There is no such thing as a workload that has page splits caused by
non-HOT updaters, but almost no actual version churn from the same
non-HOT updaters. It's possible that a small number of individual page
splits will work out like that, of course, but they'll be extremely
rare, and impossible to see in any kind of consistent way.

That just leaves long running transactions. Of course it's true that
eventually a long-running transaction will make it impossible to
perform any cleanup, for the usual reasons. And at that point this
mechanism is bound to fail (which costs additional cycles -- the
wasted access to a single heap page, some CPU cycles). But it's still
a bargain to try. Even with a long running transactions there will be
a great many bottom-up deletion passes that still succeed earlier on
(because at least some of the dups are deletable, and we can still
delete those that became garbage right before the long running
snapshot was acquired).

Victor independently came up with a benchmark that ran over several
hours, with cleanup consistently held back by ~5 minutes by a long
running transaction:

https://www.postgresql.org/message-id/CAGnEbogATZS1mWMVX8FzZHMXzuDEcb10AnVwwhCtXtiBpg3XLQ@mail.gmail.com

This was actually one of the most favorable cases of all for the patch
-- the patch prevented logically unchanged indexes from growing (this
is a mix of inserts, updates, and deletes, not just updates, so it was
less than perfect -- we did see the indexes grow by a half of one
percent). Whereas without the patch each of the same 3 indexes grew by
30% - 60%.

So yes, I did think about long running transactions, and no, the
possibility of wasting one heap block access here and there when the
database is melting down anyway doesn't seem like a big deal to me.

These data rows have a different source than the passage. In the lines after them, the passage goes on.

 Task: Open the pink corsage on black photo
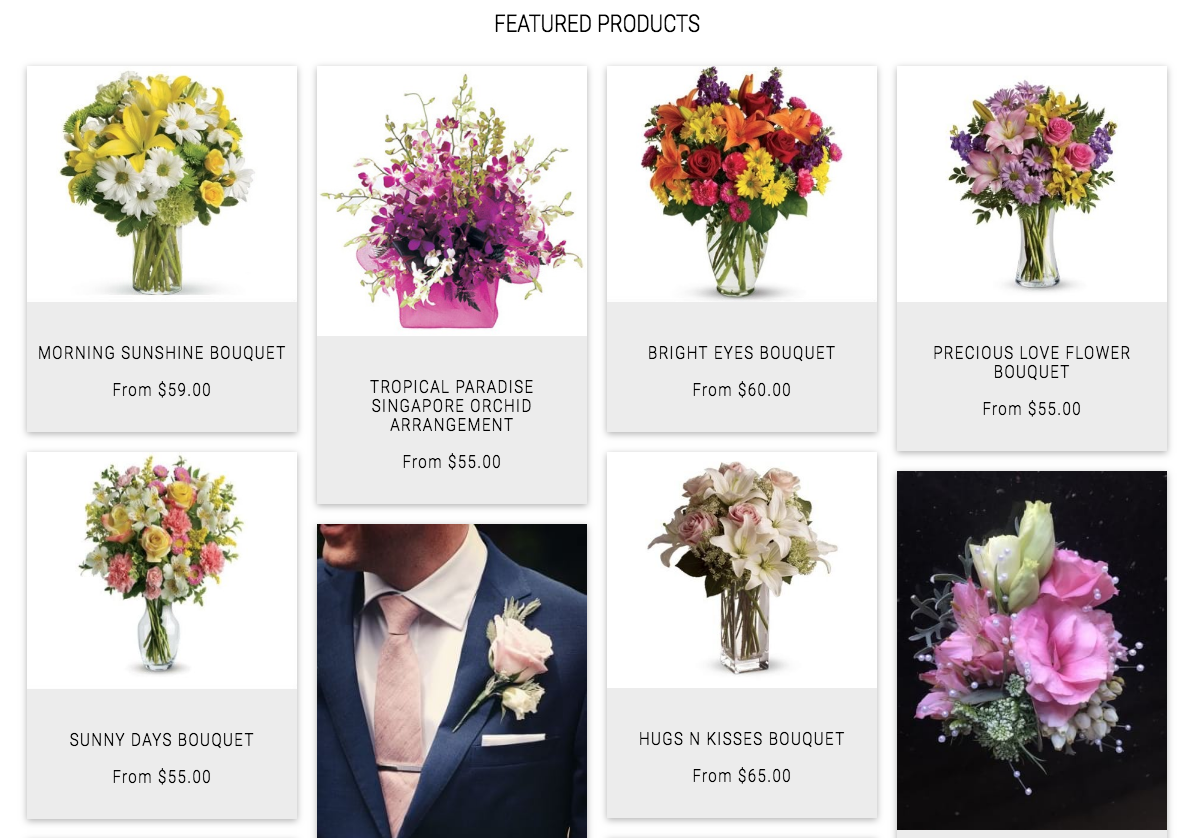pos(1032,651)
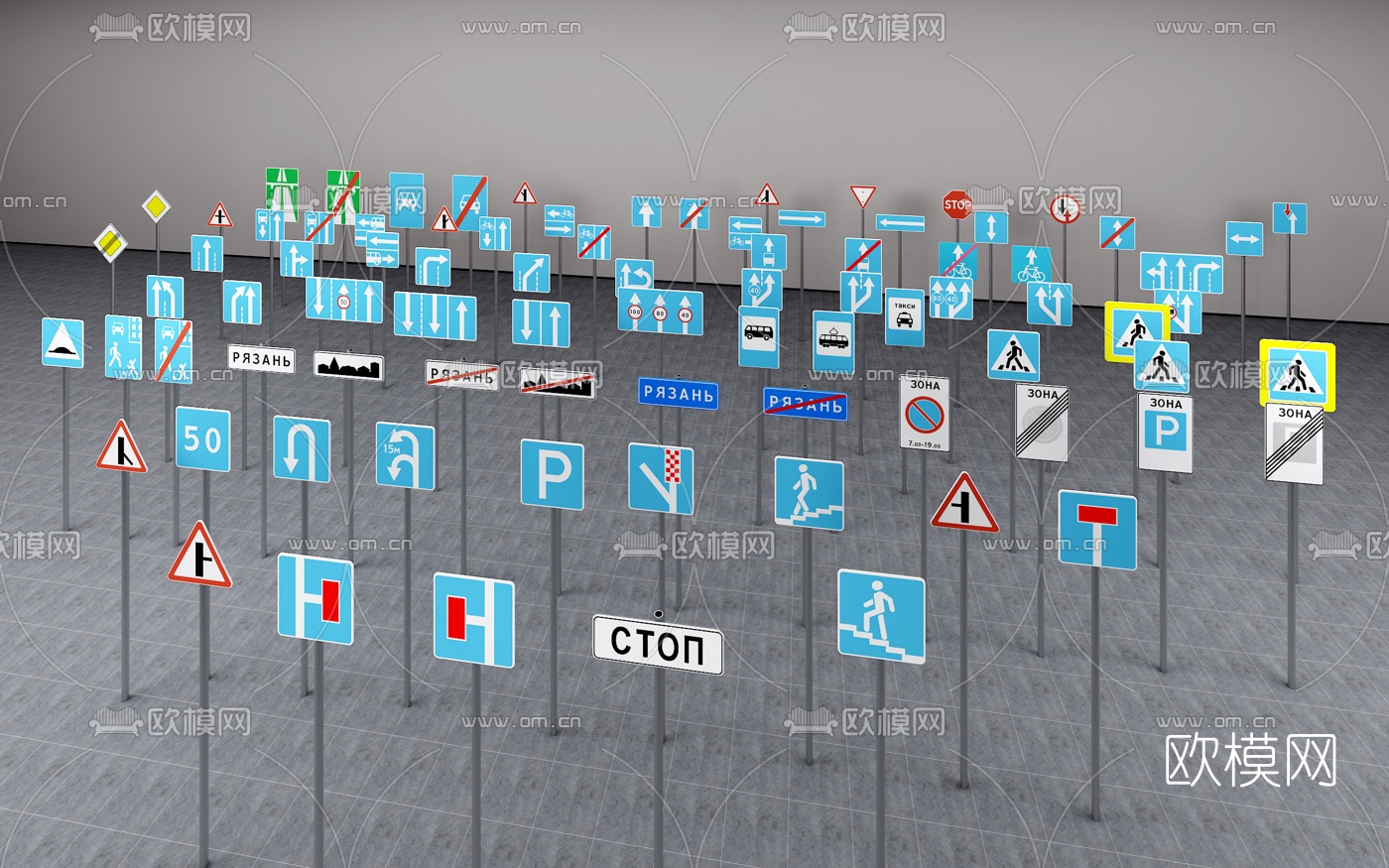Viewport: 1389px width, 868px height.
Task: Click the red triangular give way sign
Action: pos(862,196)
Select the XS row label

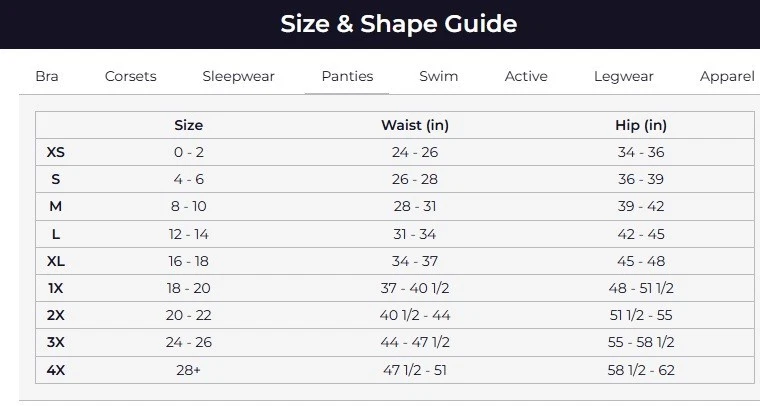(x=56, y=152)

> I feel unlike LP_DEAD optimization this new bottom-up scheme can cost
> us extra CPU and I/O because there seems to be not much consideration
> given to the fact that we might not be able to delete any item (or
> very few) due to long-standing open transactions except that we limit
> ourselves when we are not able to remove even one tuple from any
> particular heap page.

There was plenty of consideration given to that. It was literally
central to the design, and something I poured over at length. Why
don't you go read some of that now? Or, why don't you demonstrate an
actual regression using a tool like pgbench?

I do not appreciate being accused of having acted carelessly. You
don't have a single shred of evidence.

The design is counter-intuitive. I think that you simply don't understand it.

> Now, say due to open transactions, we are able
> to remove very few tuples (for the sake of argument say there is only
> 'one' such tuple) from the heap page then we will keep on accessing
> the heap pages without much benefit. I feel extending the deletion
> mechanism based on the number of LP_DEAD items sounds more favorable
> than giving preference to duplicate items. Sure, it will give equally
> good or better results if there are no long-standing open
> transactions.

As Andres says, LP_DEAD bits need to be set by index scans. Otherwise
nothing happens. The simple deletion case can do nothing without that
happening. It's good that it's possible to reuse work from index scans
opportunistically, but it's not reliable.

> > I personally will
> > never vote for a theoretical risk with only a theoretical benefit. And
> > right now that's what the idea of doing bottom-up deletions in more
> > marginal cases (the page flag thing) looks like.
> >
>
> I don't think we can say that it is purely theoretical because I have
> dome shown some basic computation where it can lead to fewer splits.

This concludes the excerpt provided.